If you want to take this even further, you could use a map or something to store the operands and results of multiple previous calls. That way this will work if you need to do this for several distinct computations.


To do this kind of stuff, it is pretty clear that you need some sort of global knowledge. In other words, you will have to construct some sort of global or semi-global structure that keeps a record of the operations / expressions.

I would suggest you construct a graph (perhaps with BGL) where nodes are expressions (variables being a special case of a zero-arity operator). If you connect each operand as an incident vertex to the operator's vertex, you can construct a graph. Later, when it is time to actually evaluate the expression, you can first traverse the graph with some pruning rules such that redundant operations are eliminated. If you make sure that none of the vertices in the graph get duplicated, then the pruning is implicit, I would guess.

If you want to avoid using global data, I could suggest you use an expression manager class of some sort and register all the operations to it. For example, like this:

int main() {
  expression_handler expression; //have some class to handle a sequence of operations.

  expression
  << (ij||kl)
  << (ij||cd)
  << ....
  << T(i,j,k,l)*(ij||kl); //register all the expressions, in order.

  expression.evaluate(); //evaluate the expression (possibly optimizing the graph before)

  return 0;
};


I would do it as a combination of Ken and Mikael's suggestions. This kind of stuff is pretty easy with operator overloading particularly when you have custom types on each side.

  1. the Bra::operator || method returns a temporary object ExpressionHandle.

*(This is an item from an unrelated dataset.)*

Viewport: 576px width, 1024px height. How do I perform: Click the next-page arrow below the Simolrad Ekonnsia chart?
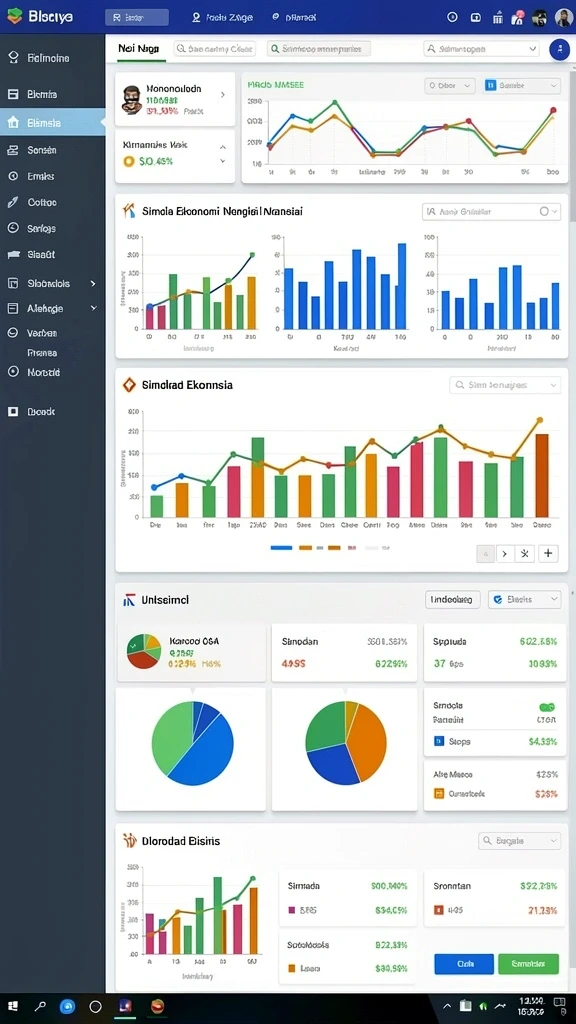[x=504, y=554]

  2. When it creates the ExpressionHandle, it also registers the ExpressionBody internally with a global store (this lets you avoid having to use instance variables but means you have to retain all your expressions until the end of the program or an explicit release).

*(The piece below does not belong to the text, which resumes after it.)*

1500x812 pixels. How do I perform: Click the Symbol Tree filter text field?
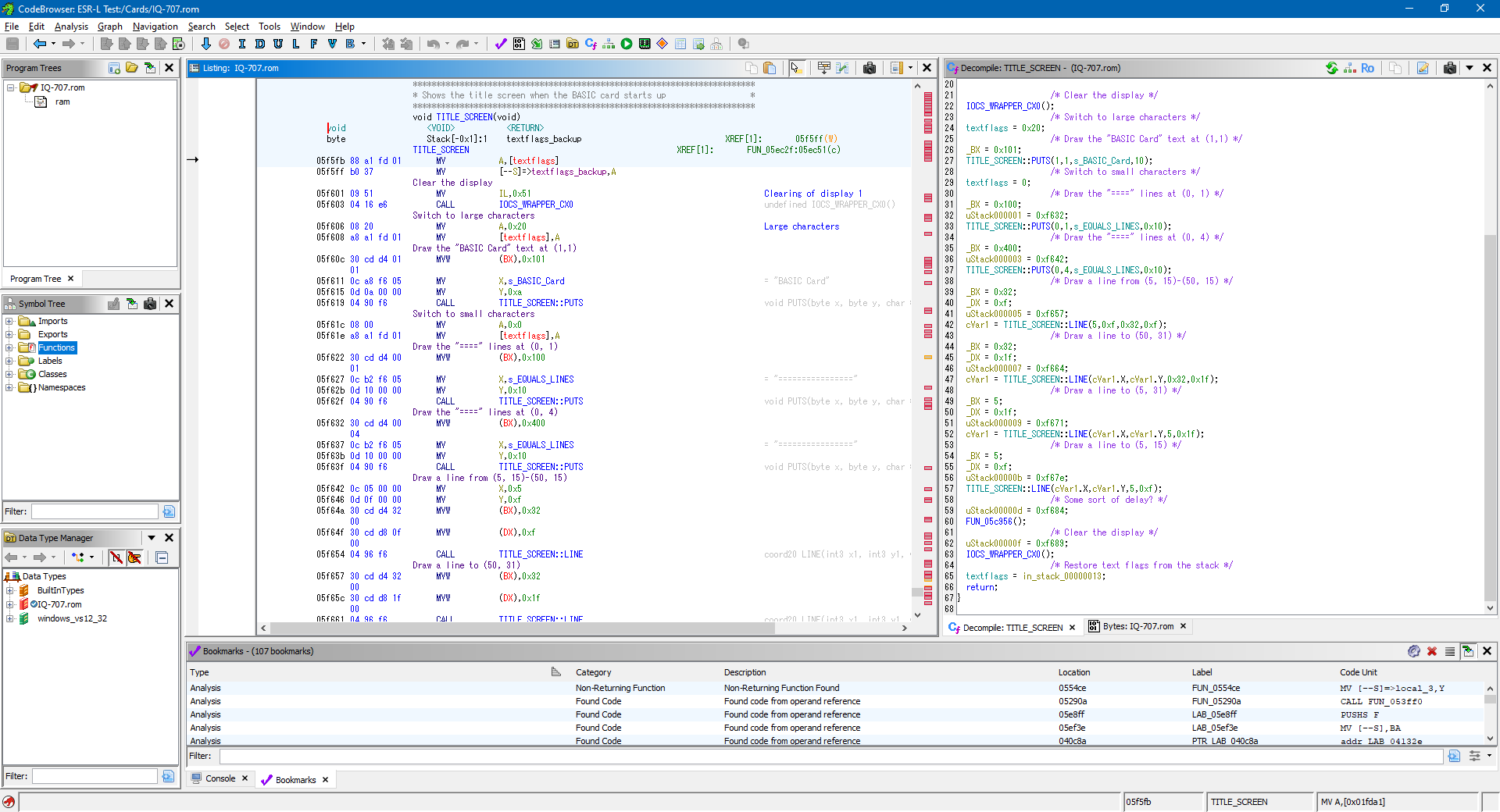pos(95,511)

  3. ExpressionBody objects are both a declaration (expression tree) and an optional result. You can use lazy techniques to only evaluate them when they are eventually called.

  4. Invoking an ExpressionBody occurs when an ExpressionHandle is created by a line like

    T(i,j,k,l)*(ij||kl);

  5. The (ij||kl) above would create an ExpressionBody and seek to register it but find an existing global one, so just return an ExpressionHandle pointing to the global instance.

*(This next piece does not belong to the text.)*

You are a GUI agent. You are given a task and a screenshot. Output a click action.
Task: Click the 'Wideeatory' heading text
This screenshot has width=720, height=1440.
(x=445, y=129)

  6. operator*(const ExpressionHandle&, blah) would ask the ExpressionBody to return its result, at which point it either returns a cached result or performs the first evaluation and caches it.


It's the compilers job to decide if the expression needs to be re-evaluated or can be re-used from previous evaluation. Let the compiler do its job.

You should concentrate on expressing yourself as concisely and clearly as possible (whether you use variables or not is totally dependent on you and the context). But if an expression uses unchanged objects (ie objects that have not been assigned too or modified by the use of a non cost method) then the compiler is likely to optimize away and re-calculation of the same expression.

Note. To help the compiler make sure properly mark methods as const.